_AIM OF THE TASK_
The needed output is the run of lines below from the one containing "You are a computer-use" through the one containing "The height and", copied exactly and free of pictures.

_Stored data_
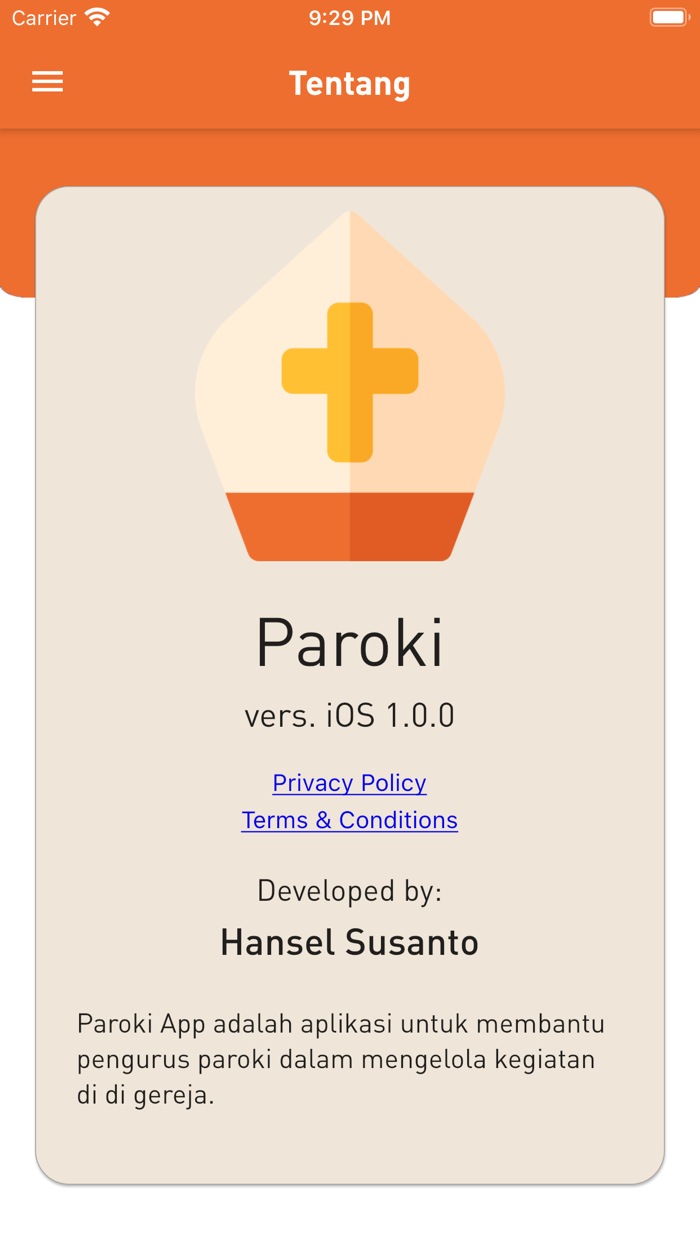Tap the battery indicator icon
Screen dimensions: 700x1244
click(x=668, y=16)
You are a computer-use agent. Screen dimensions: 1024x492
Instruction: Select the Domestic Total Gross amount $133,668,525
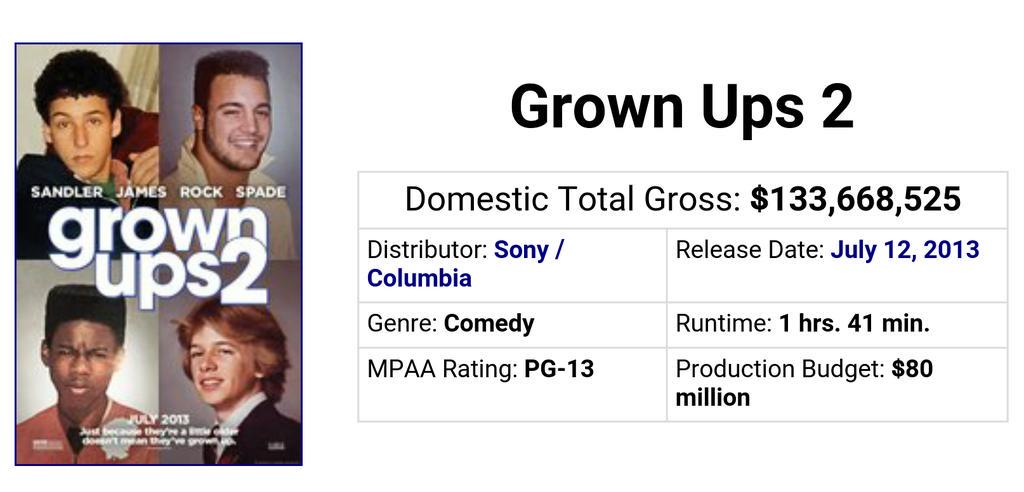pyautogui.click(x=856, y=199)
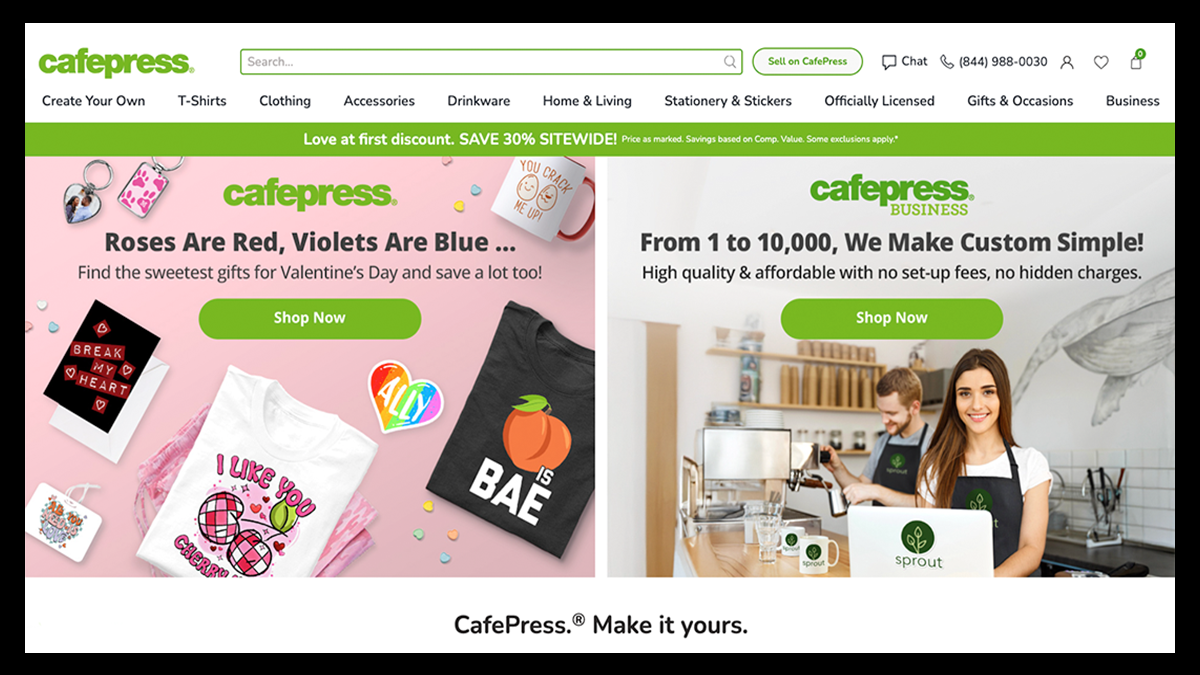The image size is (1200, 675).
Task: Expand the Home & Living category
Action: pyautogui.click(x=587, y=101)
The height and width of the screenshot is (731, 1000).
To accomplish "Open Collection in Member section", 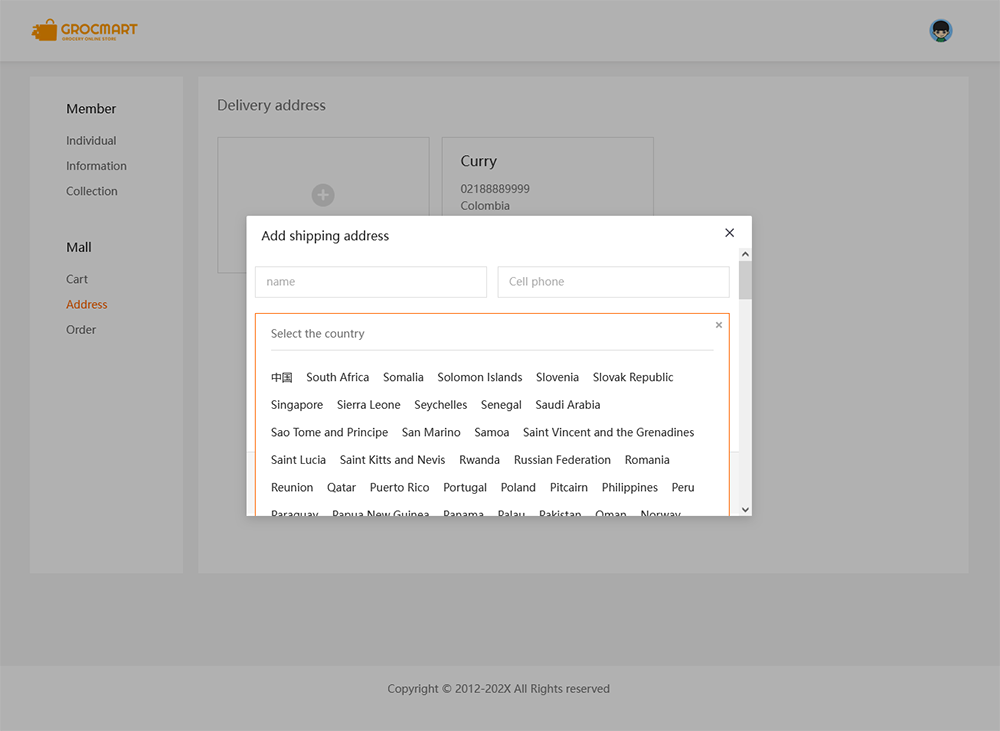I will pyautogui.click(x=92, y=191).
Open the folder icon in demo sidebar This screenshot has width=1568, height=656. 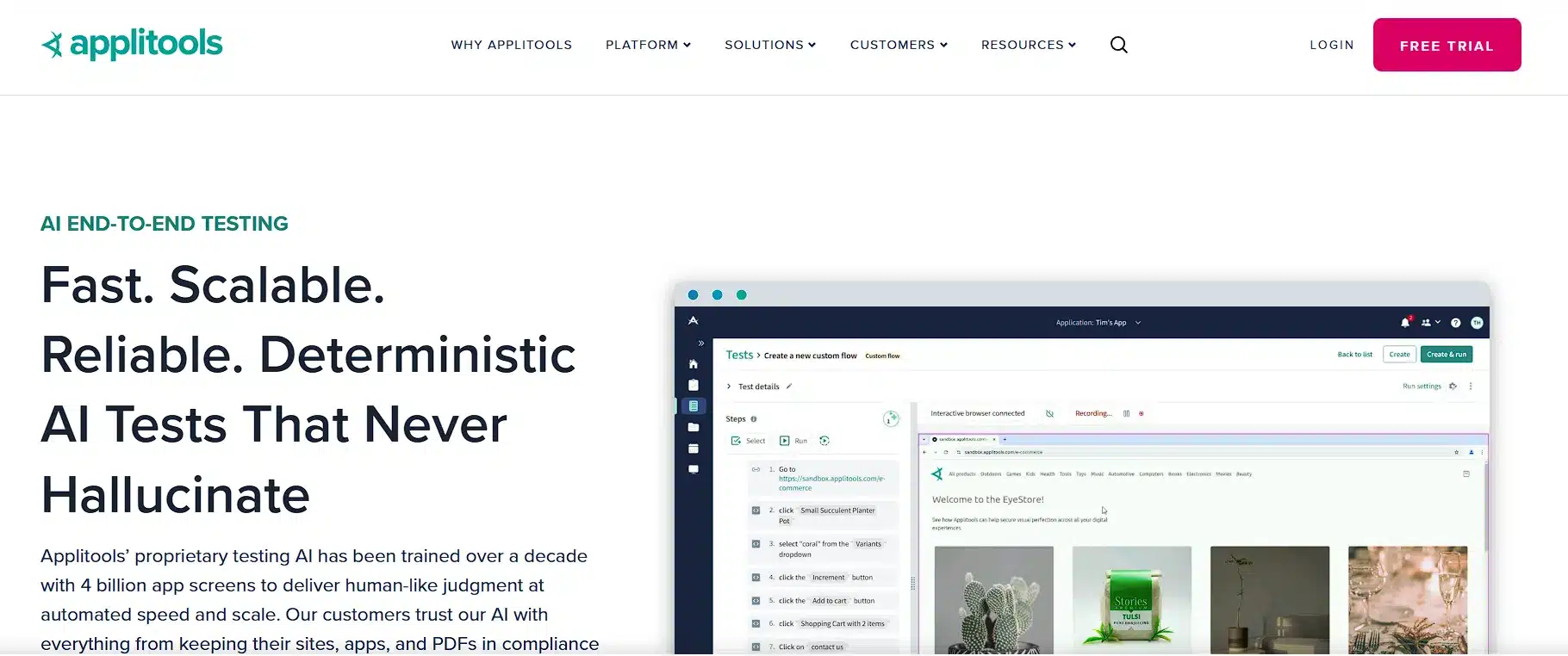pos(694,427)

_TASK SOLUTION_
You are a computer-use agent. Screen dimensions: 1024x492
Instruction: Select the Domestic Total Gross amount $133,668,525
pyautogui.click(x=856, y=199)
The image size is (1200, 675).
Task: Expand the Home & Living category
Action: pyautogui.click(x=587, y=101)
The height and width of the screenshot is (731, 1000).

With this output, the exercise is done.